◆ **Arbeitsschritte**:
A: Nenne alle Ortsnamen, die im Text über die nukleare Abschreckung als Substantive vorkommen, und jeden davon nur einmal.
B: Beantworte anhand des Textes über die nukleare Abschreckung die folgenden Fragen:
(i) In welchem Monat und Jahr übernahm Präsident Trump laut Text das Amt?
(ii) Durch welche Waffen könnten die in Europa stationierten US-Atombomben ersetzt werden?
(iii) Auf welchen Kernwaffen würde die Abschreckung Europas noch beruhen, wenn Washington den Nuklearschirm schließt?
C: Führe den Text über die nukleare Abschreckung nach seinem letzten Satz weiter.

◆ **Dokumenttext**:
• • • • •
Die erste bezieht sich darauf, ob die Kernwaffen der Allianz noch den Anforderungen der neuen strategischen Lage entsprechen, in der ein aggressives und revanchistisches Russland sich zu einer akuten politischen und militärischen Bedrohung entwickelt hat. Sprich: Müssen die in Europa stationierten US-Atombomben durch moderne nukleare Abstandswaffen oder Marschflugkörper ersetzt werden? 

Die zweite Frage ergab sich nach der Amtsübernahme von Präsident Trump im Januar 2025 und zielte auf die künftige Verlässlichkeit amerikanischer Sicherheitsversprechen gegenüber den europäischen Bündnispartnern. Was würde geschehen, wenn Washington den Nuklearschirm über Europa schließt und die Abschreckung Europas nur noch auf den britischen und französischen Kernwaffen beruhen würde?
• • • • •
◆ **Quellenauszug**:
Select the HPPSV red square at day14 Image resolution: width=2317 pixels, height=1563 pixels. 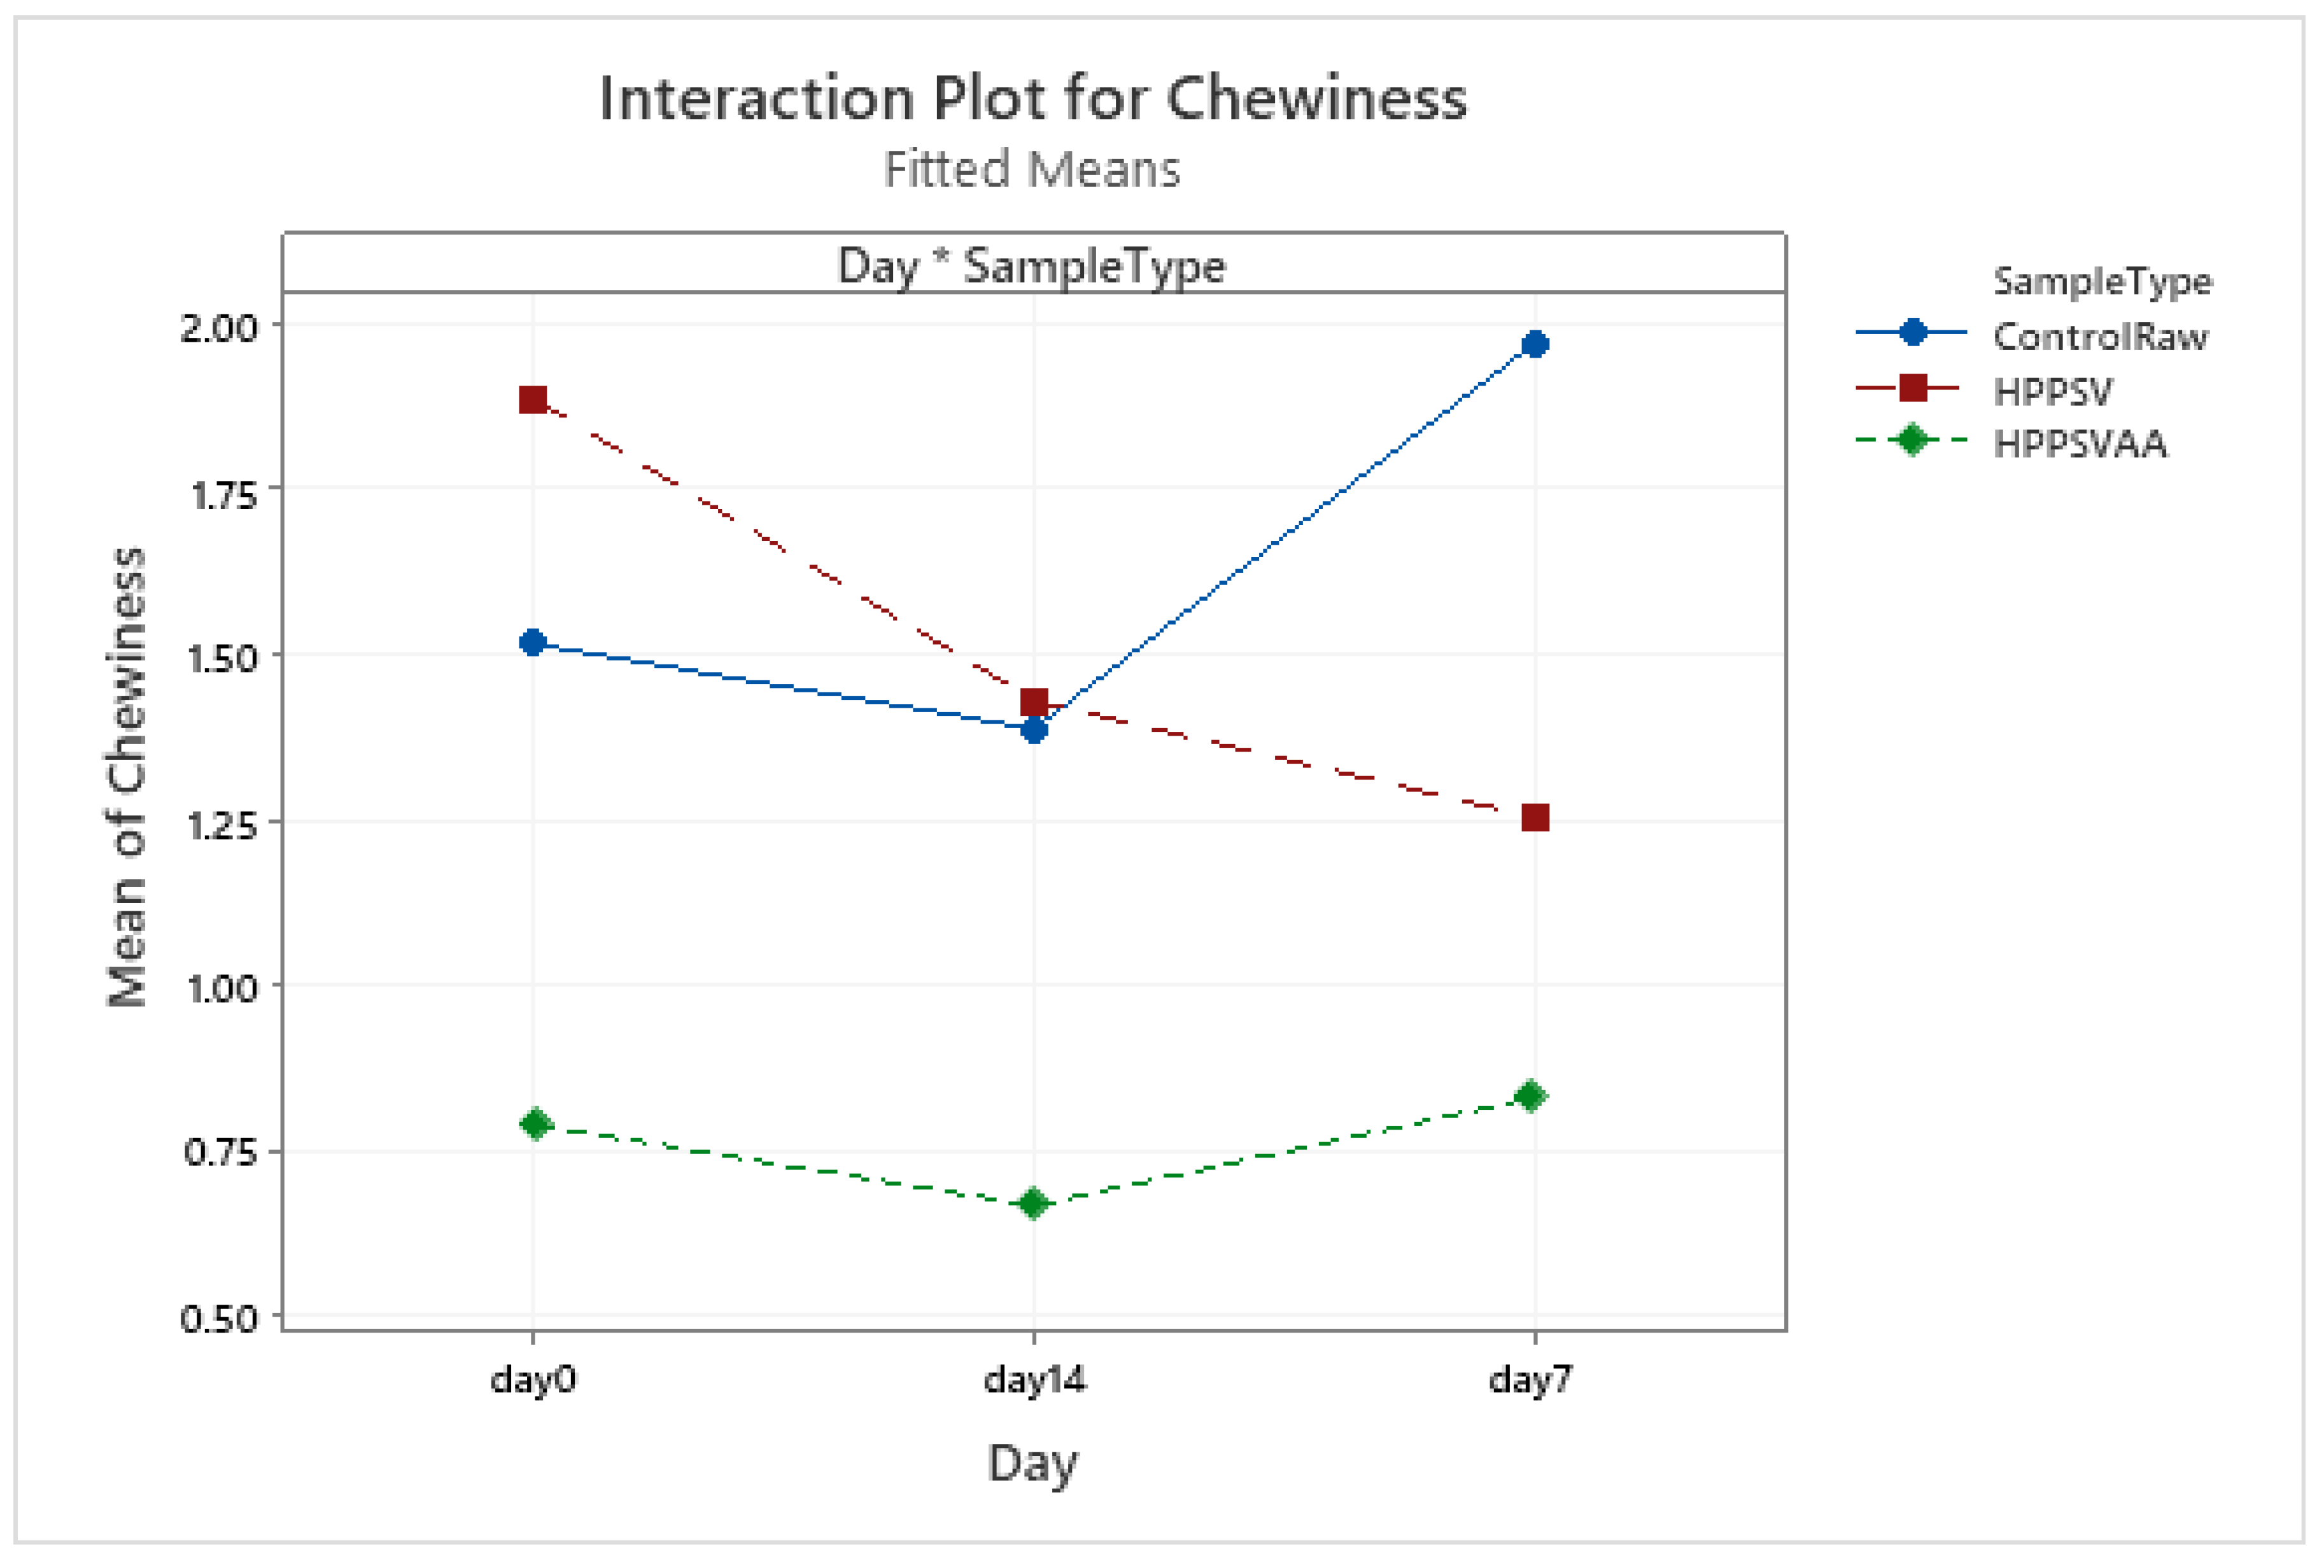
• • • • •
◆ **Schriftliche Antworten**:
A: Russland, Europa, Washington

B:
(i) Im Januar 2025.
(ii) Durch moderne nukleare Abstandswaffen oder Marschflugkörper.
(iii) Auf den britischen und französischen Kernwaffen.

C:
Weitgehend unbeachtet blieb bislang eine dritte ­Frage: die Nuklearstrategie selbst. Welche politischen und militärischen Grundsätze sollen für einen möglichen Einsatz einer Kernwaffe durch die NATO gelten? Welche Ziele kämen für den Einsatz infrage? Welche Verfahren sollen für die Billigung eines solchen Extremfalls im Bündnis gelten?

Im Kalten Krieg gab es eine solche Nuklearstrategie der NATO. Sie bezog sich zunächst auf die in Europa stationierten amerikanischen Kernwaffen sowie auf die strategischen Systeme der USA, die dem NATO-Oberbefehlshaber (Supreme Allied Commander Europe, SACEUR) assigniert, also seiner Nuklearplanung zugeordnet waren. In zweiter Linie waren es britische Kernwaffen, die ebenfalls in die Planungen des SACEUR integriert waren, die aber der letztendlichen Kontrolle Großbritanniens unterlagen. Frankreichs Atomwaffen leisteten einen eigenen Beitrag zur Abschreckung, waren aber nicht Teil der NATO-Planungen. Diese Strategie reichte von der nuklearen Zielplanung über Richtlinien für nukleare Konsultationen im Bündnis bis hin zu politischen Einsatzgrundsätzen für mögliche nukleare Erst- und Folgeeinsätze.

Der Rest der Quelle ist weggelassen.